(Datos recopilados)
---------------

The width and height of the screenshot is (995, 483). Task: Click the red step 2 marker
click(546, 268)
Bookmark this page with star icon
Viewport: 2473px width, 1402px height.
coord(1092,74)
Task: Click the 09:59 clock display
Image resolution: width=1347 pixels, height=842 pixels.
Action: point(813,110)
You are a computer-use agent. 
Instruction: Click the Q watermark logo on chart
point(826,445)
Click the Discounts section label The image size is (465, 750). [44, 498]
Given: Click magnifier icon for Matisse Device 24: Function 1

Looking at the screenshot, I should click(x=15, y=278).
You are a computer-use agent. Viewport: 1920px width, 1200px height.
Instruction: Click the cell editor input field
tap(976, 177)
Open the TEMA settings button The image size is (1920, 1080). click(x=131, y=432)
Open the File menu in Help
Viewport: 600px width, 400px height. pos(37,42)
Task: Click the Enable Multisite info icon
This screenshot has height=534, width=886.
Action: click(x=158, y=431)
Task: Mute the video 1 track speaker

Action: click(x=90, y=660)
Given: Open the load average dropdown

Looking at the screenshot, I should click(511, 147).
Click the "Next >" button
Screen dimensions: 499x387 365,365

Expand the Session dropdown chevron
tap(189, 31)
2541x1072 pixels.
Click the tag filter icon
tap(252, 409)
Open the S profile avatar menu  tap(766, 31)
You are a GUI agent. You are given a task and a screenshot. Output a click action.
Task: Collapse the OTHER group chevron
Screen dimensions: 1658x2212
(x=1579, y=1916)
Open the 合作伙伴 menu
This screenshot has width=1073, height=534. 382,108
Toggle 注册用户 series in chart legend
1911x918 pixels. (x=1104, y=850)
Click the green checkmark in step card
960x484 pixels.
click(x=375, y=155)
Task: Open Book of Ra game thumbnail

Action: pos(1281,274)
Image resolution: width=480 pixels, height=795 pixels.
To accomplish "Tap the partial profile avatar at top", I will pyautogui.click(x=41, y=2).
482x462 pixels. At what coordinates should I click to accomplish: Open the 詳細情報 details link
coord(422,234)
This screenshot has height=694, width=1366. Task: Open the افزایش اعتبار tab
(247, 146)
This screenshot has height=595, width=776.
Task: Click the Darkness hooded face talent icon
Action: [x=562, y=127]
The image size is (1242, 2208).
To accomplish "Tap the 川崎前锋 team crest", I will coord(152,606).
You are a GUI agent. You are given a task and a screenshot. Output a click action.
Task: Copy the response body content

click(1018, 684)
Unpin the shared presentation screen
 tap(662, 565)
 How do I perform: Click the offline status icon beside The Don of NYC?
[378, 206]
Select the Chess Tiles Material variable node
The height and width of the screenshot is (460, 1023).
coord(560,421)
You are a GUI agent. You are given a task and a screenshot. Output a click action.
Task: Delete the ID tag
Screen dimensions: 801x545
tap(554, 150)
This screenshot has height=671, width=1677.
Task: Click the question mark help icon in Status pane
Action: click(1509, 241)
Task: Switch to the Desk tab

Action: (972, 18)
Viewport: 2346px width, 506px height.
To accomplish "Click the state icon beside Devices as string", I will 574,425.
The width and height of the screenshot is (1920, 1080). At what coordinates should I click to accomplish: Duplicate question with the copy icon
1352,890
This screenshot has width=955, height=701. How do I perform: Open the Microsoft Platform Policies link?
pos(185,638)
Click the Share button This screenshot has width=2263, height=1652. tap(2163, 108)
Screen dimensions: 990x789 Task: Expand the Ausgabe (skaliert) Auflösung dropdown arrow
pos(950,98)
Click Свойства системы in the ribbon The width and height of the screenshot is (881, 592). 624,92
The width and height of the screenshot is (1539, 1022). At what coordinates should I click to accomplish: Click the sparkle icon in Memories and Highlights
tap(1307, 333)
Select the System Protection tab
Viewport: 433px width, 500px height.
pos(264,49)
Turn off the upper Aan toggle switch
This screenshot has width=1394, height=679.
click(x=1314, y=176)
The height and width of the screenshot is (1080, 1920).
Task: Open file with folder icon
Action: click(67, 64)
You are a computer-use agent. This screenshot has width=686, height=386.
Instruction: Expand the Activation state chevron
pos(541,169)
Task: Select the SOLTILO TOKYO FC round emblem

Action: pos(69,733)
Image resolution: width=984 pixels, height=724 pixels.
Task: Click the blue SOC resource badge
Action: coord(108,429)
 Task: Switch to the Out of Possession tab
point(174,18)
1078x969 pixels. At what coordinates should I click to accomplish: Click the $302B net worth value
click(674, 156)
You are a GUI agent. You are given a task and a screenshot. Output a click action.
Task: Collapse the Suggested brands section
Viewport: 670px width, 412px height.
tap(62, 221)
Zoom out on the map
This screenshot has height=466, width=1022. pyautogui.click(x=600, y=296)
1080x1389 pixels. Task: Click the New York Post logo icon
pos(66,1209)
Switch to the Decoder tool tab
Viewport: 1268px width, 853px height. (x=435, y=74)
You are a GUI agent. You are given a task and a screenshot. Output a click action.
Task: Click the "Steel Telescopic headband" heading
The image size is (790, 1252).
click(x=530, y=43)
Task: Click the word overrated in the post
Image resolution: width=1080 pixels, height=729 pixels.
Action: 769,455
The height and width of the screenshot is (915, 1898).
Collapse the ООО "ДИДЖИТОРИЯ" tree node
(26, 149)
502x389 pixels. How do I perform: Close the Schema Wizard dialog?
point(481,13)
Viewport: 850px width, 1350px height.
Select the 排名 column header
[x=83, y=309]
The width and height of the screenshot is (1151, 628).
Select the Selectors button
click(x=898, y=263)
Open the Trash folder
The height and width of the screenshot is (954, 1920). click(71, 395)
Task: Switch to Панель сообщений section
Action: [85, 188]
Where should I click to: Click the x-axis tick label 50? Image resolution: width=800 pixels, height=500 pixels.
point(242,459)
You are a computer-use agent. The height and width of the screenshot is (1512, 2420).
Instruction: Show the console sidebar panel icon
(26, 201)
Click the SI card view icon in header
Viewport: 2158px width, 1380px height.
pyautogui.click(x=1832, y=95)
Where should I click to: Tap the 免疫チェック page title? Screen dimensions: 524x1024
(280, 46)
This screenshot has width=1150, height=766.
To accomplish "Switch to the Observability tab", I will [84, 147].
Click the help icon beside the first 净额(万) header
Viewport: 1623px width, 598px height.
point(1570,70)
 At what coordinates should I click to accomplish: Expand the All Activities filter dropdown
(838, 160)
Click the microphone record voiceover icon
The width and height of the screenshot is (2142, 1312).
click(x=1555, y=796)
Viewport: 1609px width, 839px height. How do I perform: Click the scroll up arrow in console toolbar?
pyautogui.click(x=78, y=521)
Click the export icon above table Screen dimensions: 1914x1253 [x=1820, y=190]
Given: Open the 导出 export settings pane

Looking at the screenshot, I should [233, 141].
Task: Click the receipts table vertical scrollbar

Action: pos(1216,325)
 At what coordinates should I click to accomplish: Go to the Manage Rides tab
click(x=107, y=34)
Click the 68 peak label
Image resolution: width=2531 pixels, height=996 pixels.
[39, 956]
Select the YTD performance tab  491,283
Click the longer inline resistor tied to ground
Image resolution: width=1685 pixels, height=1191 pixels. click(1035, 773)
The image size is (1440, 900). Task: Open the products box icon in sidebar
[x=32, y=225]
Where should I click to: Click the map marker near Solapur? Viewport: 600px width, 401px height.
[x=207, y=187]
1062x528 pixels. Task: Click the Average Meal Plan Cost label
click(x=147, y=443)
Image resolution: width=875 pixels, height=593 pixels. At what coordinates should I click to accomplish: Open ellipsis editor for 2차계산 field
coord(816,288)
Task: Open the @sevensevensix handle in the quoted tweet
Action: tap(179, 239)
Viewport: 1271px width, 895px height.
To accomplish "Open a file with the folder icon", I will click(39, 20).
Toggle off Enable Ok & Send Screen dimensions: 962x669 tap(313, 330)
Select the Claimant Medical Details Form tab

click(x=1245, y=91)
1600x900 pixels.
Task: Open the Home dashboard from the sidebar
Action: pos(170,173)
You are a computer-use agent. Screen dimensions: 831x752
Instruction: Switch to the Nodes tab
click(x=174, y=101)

---------------

(Consigna de trabajo):
Reescribe como lista numerada las líneas de los ítems que van desde la que contiene "Click Свойства системы" hasta la que contiene "tap(1307, 333)", ambas incluidas, y omite las líneas en blanco.

(Respuesta correcta):
1. Click Свойства системы in the ribbon The width and height of the screenshot is (881, 592). 624,92
2. The width and height of the screenshot is (1539, 1022). At what coordinates should I click to accomplish: Click the sparkle icon in Memories and Highlights
3. tap(1307, 333)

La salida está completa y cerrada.